(Data on locating visible targets)
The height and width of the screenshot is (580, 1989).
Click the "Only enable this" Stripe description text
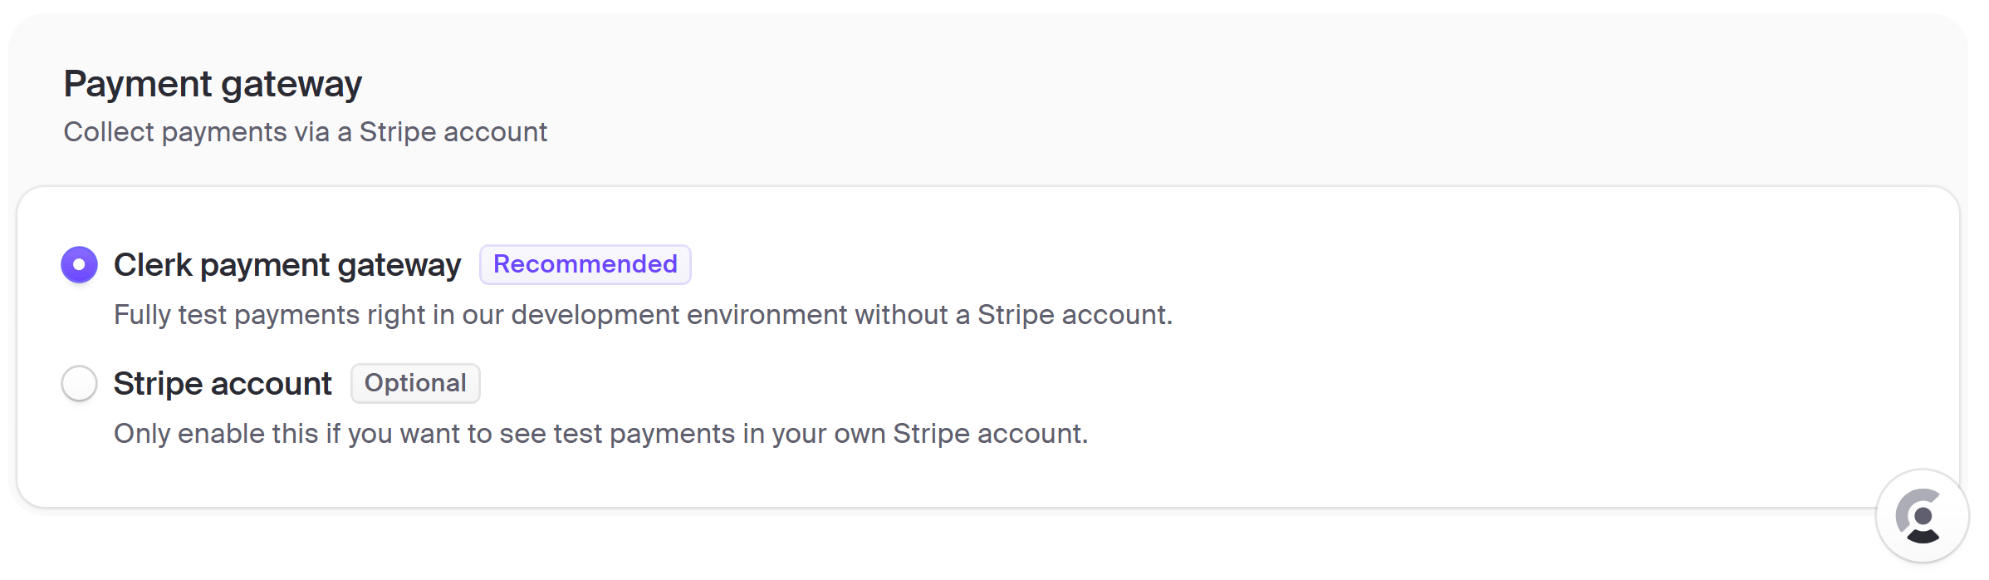click(600, 434)

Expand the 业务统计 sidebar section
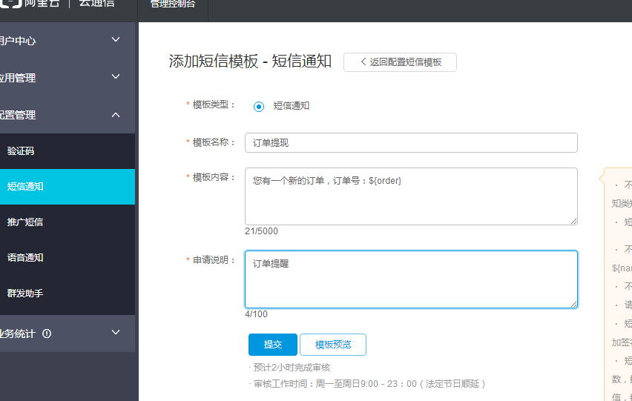click(x=115, y=333)
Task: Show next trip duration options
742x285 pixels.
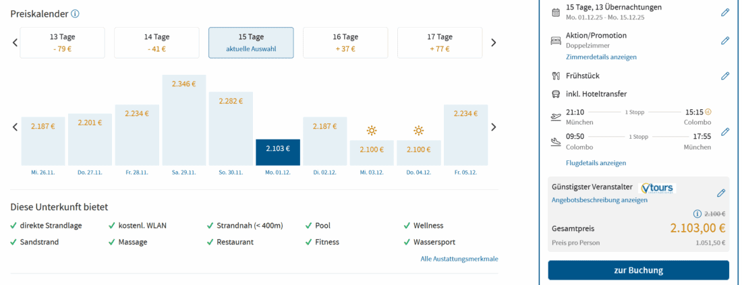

### Problem statement
Please revise the items by changing "sidebar" to "side menu" and leaving every other part unchanged. Omit the pictures from your answer.

### Final answer
The height and width of the screenshot is (580, 1989).
Click the "Only enable this" Stripe description text
click(600, 434)

Expand the 业务统计 side menu section
click(x=115, y=333)
Task: Show next trip duration options
742x285 pixels.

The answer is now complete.